> Your instructions
Exactly as they appear, restate the lines of the material, from the first through the one containing "Task: Collapse the".

* * * * *

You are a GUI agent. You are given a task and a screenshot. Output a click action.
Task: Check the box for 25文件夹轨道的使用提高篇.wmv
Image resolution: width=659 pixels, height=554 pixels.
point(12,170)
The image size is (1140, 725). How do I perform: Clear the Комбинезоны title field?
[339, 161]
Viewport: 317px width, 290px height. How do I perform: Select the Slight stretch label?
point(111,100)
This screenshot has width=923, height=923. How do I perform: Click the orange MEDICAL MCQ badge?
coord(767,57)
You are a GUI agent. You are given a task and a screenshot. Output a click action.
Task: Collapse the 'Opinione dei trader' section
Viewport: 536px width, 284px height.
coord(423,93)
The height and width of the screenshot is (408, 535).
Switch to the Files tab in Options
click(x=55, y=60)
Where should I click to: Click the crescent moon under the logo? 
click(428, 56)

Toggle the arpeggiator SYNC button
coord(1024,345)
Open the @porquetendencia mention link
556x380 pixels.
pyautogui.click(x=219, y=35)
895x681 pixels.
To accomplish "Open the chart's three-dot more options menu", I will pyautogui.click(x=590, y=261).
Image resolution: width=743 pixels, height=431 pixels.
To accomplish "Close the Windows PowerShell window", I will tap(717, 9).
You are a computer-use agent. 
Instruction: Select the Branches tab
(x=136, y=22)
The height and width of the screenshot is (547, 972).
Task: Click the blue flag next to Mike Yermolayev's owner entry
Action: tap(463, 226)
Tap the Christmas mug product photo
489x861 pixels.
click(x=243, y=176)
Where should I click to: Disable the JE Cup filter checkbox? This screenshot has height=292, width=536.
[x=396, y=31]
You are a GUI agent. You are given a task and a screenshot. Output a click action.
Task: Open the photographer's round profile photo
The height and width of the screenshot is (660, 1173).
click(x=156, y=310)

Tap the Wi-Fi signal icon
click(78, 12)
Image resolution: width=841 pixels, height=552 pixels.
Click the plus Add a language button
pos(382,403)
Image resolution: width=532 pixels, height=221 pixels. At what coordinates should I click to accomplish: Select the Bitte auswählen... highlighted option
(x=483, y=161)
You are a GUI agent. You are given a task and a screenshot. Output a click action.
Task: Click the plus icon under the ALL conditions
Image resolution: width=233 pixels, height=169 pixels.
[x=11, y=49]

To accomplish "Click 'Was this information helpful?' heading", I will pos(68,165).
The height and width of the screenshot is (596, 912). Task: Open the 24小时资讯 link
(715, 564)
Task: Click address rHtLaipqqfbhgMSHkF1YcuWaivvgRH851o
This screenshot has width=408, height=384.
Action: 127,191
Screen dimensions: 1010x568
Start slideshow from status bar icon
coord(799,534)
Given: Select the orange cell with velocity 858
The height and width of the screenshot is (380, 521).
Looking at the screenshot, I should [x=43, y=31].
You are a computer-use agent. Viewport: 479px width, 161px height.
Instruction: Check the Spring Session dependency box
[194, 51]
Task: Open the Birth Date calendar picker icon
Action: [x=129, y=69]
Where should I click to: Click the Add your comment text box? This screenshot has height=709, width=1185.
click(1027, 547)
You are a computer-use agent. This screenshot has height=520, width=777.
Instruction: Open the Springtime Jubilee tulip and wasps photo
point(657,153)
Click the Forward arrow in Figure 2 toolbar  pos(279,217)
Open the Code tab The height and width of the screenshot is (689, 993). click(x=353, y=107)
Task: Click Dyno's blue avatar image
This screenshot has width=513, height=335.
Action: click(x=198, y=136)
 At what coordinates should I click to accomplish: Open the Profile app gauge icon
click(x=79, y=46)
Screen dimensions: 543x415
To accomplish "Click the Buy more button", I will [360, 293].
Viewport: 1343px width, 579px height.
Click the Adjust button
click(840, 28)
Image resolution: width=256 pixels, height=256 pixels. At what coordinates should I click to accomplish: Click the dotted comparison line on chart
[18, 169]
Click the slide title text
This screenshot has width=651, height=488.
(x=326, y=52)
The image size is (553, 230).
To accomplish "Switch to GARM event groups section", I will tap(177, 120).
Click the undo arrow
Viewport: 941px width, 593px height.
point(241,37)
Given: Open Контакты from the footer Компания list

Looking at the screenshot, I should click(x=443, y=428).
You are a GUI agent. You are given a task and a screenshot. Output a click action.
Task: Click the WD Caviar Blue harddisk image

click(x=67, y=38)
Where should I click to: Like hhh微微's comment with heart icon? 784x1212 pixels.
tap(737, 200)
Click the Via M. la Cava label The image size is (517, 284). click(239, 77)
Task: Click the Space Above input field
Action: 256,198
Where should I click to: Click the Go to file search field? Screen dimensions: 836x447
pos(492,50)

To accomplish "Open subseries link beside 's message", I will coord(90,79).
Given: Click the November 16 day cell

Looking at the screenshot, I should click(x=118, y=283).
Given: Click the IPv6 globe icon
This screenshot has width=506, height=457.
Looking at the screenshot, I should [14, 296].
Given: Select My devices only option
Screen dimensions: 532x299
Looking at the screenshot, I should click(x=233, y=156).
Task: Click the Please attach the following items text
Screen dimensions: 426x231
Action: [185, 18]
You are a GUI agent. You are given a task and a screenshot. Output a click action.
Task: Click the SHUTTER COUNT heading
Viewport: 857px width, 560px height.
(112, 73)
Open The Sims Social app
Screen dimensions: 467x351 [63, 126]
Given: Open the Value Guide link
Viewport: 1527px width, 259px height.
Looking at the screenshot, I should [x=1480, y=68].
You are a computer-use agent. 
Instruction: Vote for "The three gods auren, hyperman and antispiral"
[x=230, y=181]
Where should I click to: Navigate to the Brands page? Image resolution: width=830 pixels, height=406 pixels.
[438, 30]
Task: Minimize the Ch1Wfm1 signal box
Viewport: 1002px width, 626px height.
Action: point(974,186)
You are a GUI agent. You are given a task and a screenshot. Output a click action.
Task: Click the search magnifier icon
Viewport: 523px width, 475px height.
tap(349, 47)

* * * * *

> Task output
You are a GUI agent. You are given a task and a screenshot. Output a click action.
Task: Check the box for 25文件夹轨道的使用提高篇.wmv
Image resolution: width=659 pixels, height=554 pixels.
point(12,170)
The image size is (1140, 725). How do I perform: Clear the Комбинезоны title field?
[339, 161]
Viewport: 317px width, 290px height. How do I perform: Select the Slight stretch label?
point(111,100)
This screenshot has width=923, height=923. How do I perform: Click the orange MEDICAL MCQ badge?
coord(767,57)
You are a GUI agent. You are given a task and a screenshot. Output a click action.
Task: Collapse the 'Opinione dei trader' section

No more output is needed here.